Saved entries:

———

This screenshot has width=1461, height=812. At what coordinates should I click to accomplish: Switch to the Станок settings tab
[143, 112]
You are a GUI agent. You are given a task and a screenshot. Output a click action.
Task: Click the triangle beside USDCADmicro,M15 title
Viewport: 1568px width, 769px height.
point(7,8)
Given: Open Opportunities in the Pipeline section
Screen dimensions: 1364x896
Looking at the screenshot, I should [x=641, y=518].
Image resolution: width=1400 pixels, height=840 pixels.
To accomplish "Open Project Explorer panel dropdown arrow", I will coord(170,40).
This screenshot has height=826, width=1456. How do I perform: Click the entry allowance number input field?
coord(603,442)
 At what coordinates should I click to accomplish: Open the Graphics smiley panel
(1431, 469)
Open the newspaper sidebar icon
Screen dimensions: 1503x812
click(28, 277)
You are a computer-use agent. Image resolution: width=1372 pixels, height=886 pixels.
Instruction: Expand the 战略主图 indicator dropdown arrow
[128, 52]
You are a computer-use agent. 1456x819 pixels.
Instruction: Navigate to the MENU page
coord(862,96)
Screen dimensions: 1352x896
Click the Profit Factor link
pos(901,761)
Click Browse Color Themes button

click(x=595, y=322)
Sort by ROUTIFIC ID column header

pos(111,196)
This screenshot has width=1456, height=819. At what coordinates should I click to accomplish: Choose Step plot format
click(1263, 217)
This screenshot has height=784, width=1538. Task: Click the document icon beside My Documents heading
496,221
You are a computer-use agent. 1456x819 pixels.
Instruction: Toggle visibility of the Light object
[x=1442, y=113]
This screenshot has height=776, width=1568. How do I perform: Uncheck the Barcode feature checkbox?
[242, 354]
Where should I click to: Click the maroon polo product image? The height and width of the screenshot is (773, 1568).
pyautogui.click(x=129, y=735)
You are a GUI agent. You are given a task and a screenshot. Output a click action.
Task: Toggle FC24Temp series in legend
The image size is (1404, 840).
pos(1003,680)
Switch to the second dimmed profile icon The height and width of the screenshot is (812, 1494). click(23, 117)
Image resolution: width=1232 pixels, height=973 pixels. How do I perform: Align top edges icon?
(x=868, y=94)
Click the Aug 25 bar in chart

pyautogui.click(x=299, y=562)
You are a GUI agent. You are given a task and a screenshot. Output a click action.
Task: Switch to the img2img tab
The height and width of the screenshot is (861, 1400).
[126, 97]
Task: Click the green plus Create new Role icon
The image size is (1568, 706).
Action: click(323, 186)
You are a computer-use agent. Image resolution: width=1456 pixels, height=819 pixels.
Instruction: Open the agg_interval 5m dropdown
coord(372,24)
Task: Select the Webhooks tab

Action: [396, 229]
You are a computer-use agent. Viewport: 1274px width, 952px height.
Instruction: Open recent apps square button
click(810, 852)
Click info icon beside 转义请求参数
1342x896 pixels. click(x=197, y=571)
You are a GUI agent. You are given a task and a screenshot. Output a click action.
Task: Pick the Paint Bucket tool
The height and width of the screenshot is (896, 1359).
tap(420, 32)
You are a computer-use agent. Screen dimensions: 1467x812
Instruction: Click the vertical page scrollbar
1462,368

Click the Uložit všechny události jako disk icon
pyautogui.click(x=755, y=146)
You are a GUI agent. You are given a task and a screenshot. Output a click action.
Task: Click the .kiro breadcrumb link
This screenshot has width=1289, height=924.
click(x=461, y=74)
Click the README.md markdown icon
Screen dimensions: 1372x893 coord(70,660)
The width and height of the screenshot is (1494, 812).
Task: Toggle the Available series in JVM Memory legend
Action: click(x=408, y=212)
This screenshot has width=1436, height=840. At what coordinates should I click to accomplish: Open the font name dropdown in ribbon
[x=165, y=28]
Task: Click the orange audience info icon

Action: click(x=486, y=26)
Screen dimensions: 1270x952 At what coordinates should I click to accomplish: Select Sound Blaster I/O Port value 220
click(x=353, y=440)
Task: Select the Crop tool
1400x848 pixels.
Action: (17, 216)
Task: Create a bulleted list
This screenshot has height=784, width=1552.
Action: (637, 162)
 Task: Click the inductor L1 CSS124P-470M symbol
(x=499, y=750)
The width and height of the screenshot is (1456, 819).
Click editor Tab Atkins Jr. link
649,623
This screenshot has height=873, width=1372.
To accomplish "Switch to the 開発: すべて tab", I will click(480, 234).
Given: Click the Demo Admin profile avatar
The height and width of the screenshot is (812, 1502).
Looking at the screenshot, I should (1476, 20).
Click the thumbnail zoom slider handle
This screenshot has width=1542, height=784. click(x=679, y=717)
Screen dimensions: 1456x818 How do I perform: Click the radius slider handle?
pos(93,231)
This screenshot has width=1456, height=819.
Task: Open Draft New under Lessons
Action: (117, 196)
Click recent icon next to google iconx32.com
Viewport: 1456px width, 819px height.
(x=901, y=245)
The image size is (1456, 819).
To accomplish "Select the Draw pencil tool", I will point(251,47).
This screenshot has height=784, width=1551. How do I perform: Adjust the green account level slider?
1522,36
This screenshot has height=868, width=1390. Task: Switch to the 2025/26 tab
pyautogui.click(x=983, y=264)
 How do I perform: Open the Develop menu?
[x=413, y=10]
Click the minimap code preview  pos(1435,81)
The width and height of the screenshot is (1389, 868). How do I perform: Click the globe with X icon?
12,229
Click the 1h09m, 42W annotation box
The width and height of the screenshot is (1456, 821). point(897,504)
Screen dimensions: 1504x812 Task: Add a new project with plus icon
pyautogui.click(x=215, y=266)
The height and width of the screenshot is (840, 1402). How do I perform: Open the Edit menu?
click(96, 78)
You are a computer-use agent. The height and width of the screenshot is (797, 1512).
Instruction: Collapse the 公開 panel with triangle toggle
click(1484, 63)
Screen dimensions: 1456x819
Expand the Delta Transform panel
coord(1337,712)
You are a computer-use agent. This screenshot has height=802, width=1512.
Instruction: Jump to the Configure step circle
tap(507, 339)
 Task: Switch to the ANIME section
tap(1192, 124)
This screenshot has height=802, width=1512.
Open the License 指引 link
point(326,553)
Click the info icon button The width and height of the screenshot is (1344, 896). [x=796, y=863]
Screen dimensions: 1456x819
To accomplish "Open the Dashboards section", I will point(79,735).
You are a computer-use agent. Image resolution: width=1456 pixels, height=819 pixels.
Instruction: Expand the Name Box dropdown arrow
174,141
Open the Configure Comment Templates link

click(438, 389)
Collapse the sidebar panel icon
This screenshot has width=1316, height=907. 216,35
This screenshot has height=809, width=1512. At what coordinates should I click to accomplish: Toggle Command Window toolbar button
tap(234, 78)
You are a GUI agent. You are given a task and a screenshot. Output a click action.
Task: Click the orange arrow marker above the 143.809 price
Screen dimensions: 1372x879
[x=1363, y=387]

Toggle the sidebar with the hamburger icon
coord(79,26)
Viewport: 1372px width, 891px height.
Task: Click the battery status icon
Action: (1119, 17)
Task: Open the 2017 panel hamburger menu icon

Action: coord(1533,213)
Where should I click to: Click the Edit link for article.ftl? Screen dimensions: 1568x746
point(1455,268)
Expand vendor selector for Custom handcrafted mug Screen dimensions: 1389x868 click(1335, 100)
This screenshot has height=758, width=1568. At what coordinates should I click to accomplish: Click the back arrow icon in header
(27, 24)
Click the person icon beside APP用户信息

———

» **ASSIGNMENT**
All entries must be duplicated exactly, with none left out.

» **EXPECTED OUTPUT**
This screenshot has width=1461, height=812. At what coordinates should I click to accomplish: Switch to the Станок settings tab
[143, 112]
You are a GUI agent. You are given a task and a screenshot. Output a click action.
Task: Click the triangle beside USDCADmicro,M15 title
Viewport: 1568px width, 769px height.
point(7,8)
Given: Open Opportunities in the Pipeline section
Screen dimensions: 1364x896
Looking at the screenshot, I should [x=641, y=518].
Image resolution: width=1400 pixels, height=840 pixels.
To accomplish "Open Project Explorer panel dropdown arrow", I will coord(170,40).
This screenshot has height=826, width=1456. How do I perform: Click the entry allowance number input field?
coord(603,442)
 At what coordinates should I click to accomplish: Open the Graphics smiley panel
(1431, 469)
Open the newspaper sidebar icon
Screen dimensions: 1503x812
click(28, 277)
You are a computer-use agent. Image resolution: width=1372 pixels, height=886 pixels.
Instruction: Expand the 战略主图 indicator dropdown arrow
[128, 52]
You are a computer-use agent. 1456x819 pixels.
Instruction: Navigate to the MENU page
coord(862,96)
Screen dimensions: 1352x896
Click the Profit Factor link
pos(901,761)
Click Browse Color Themes button

click(x=595, y=322)
Sort by ROUTIFIC ID column header

pos(111,196)
This screenshot has width=1456, height=819. At what coordinates should I click to accomplish: Choose Step plot format
click(1263, 217)
This screenshot has height=784, width=1538. Task: Click the document icon beside My Documents heading
496,221
You are a computer-use agent. 1456x819 pixels.
Instruction: Toggle visibility of the Light object
[x=1442, y=113]
This screenshot has height=776, width=1568. How do I perform: Uncheck the Barcode feature checkbox?
[242, 354]
Where should I click to: Click the maroon polo product image? The height and width of the screenshot is (773, 1568).
pyautogui.click(x=129, y=735)
You are a GUI agent. You are given a task and a screenshot. Output a click action.
Task: Toggle FC24Temp series in legend
The image size is (1404, 840).
pos(1003,680)
Switch to the second dimmed profile icon The height and width of the screenshot is (812, 1494). click(23, 117)
Image resolution: width=1232 pixels, height=973 pixels. How do I perform: Align top edges icon?
(x=868, y=94)
Click the Aug 25 bar in chart

pyautogui.click(x=299, y=562)
You are a GUI agent. You are given a task and a screenshot. Output a click action.
Task: Switch to the img2img tab
The height and width of the screenshot is (861, 1400).
[126, 97]
Task: Click the green plus Create new Role icon
The image size is (1568, 706).
Action: click(323, 186)
You are a computer-use agent. Image resolution: width=1456 pixels, height=819 pixels.
Instruction: Open the agg_interval 5m dropdown
coord(372,24)
Task: Select the Webhooks tab

Action: [396, 229]
You are a computer-use agent. Viewport: 1274px width, 952px height.
Instruction: Open recent apps square button
click(810, 852)
Click info icon beside 转义请求参数
1342x896 pixels. click(x=197, y=571)
You are a GUI agent. You are given a task and a screenshot. Output a click action.
Task: Pick the Paint Bucket tool
The height and width of the screenshot is (896, 1359).
tap(420, 32)
You are a computer-use agent. Screen dimensions: 1467x812
Instruction: Click the vertical page scrollbar
1462,368

Click the Uložit všechny události jako disk icon
pyautogui.click(x=755, y=146)
You are a GUI agent. You are given a task and a screenshot. Output a click action.
Task: Click the .kiro breadcrumb link
This screenshot has width=1289, height=924.
click(x=461, y=74)
Click the README.md markdown icon
Screen dimensions: 1372x893 coord(70,660)
The width and height of the screenshot is (1494, 812).
Task: Toggle the Available series in JVM Memory legend
Action: click(x=408, y=212)
This screenshot has width=1436, height=840. At what coordinates should I click to accomplish: Open the font name dropdown in ribbon
[x=165, y=28]
Task: Click the orange audience info icon

Action: click(x=486, y=26)
Screen dimensions: 1270x952 At what coordinates should I click to accomplish: Select Sound Blaster I/O Port value 220
click(x=353, y=440)
Task: Select the Crop tool
1400x848 pixels.
Action: (17, 216)
Task: Create a bulleted list
This screenshot has height=784, width=1552.
Action: (637, 162)
 Task: Click the inductor L1 CSS124P-470M symbol
(x=499, y=750)
The width and height of the screenshot is (1456, 819).
Click editor Tab Atkins Jr. link
649,623
This screenshot has height=873, width=1372.
To accomplish "Switch to the 開発: すべて tab", I will click(480, 234).
Given: Click the Demo Admin profile avatar
The height and width of the screenshot is (812, 1502).
Looking at the screenshot, I should (1476, 20).
Click the thumbnail zoom slider handle
This screenshot has width=1542, height=784. click(x=679, y=717)
Screen dimensions: 1456x818 How do I perform: Click the radius slider handle?
pos(93,231)
This screenshot has width=1456, height=819.
Task: Open Draft New under Lessons
Action: (117, 196)
Click recent icon next to google iconx32.com
Viewport: 1456px width, 819px height.
(x=901, y=245)
The image size is (1456, 819).
To accomplish "Select the Draw pencil tool", I will point(251,47).
This screenshot has height=784, width=1551. How do I perform: Adjust the green account level slider?
1522,36
This screenshot has height=868, width=1390. Task: Switch to the 2025/26 tab
pyautogui.click(x=983, y=264)
 How do I perform: Open the Develop menu?
[x=413, y=10]
Click the minimap code preview  pos(1435,81)
The width and height of the screenshot is (1389, 868). How do I perform: Click the globe with X icon?
12,229
Click the 1h09m, 42W annotation box
The width and height of the screenshot is (1456, 821). point(897,504)
Screen dimensions: 1504x812 Task: Add a new project with plus icon
pyautogui.click(x=215, y=266)
The height and width of the screenshot is (840, 1402). How do I perform: Open the Edit menu?
click(96, 78)
You are a computer-use agent. The height and width of the screenshot is (797, 1512).
Instruction: Collapse the 公開 panel with triangle toggle
click(1484, 63)
Screen dimensions: 1456x819
Expand the Delta Transform panel
coord(1337,712)
You are a computer-use agent. This screenshot has height=802, width=1512.
Instruction: Jump to the Configure step circle
tap(507, 339)
 Task: Switch to the ANIME section
tap(1192, 124)
This screenshot has height=802, width=1512.
Open the License 指引 link
point(326,553)
Click the info icon button The width and height of the screenshot is (1344, 896). [x=796, y=863]
Screen dimensions: 1456x819
To accomplish "Open the Dashboards section", I will point(79,735).
You are a computer-use agent. Image resolution: width=1456 pixels, height=819 pixels.
Instruction: Expand the Name Box dropdown arrow
174,141
Open the Configure Comment Templates link

click(438, 389)
Collapse the sidebar panel icon
This screenshot has width=1316, height=907. 216,35
This screenshot has height=809, width=1512. At what coordinates should I click to accomplish: Toggle Command Window toolbar button
tap(234, 78)
You are a GUI agent. You are given a task and a screenshot. Output a click action.
Task: Click the orange arrow marker above the 143.809 price
Screen dimensions: 1372x879
[x=1363, y=387]

Toggle the sidebar with the hamburger icon
coord(79,26)
Viewport: 1372px width, 891px height.
Task: Click the battery status icon
Action: (1119, 17)
Task: Open the 2017 panel hamburger menu icon

Action: coord(1533,213)
Where should I click to: Click the Edit link for article.ftl? Screen dimensions: 1568x746
point(1455,268)
Expand vendor selector for Custom handcrafted mug Screen dimensions: 1389x868 click(1335, 100)
This screenshot has height=758, width=1568. At what coordinates should I click to accomplish: Click the back arrow icon in header
(27, 24)
Click the person icon beside APP用户信息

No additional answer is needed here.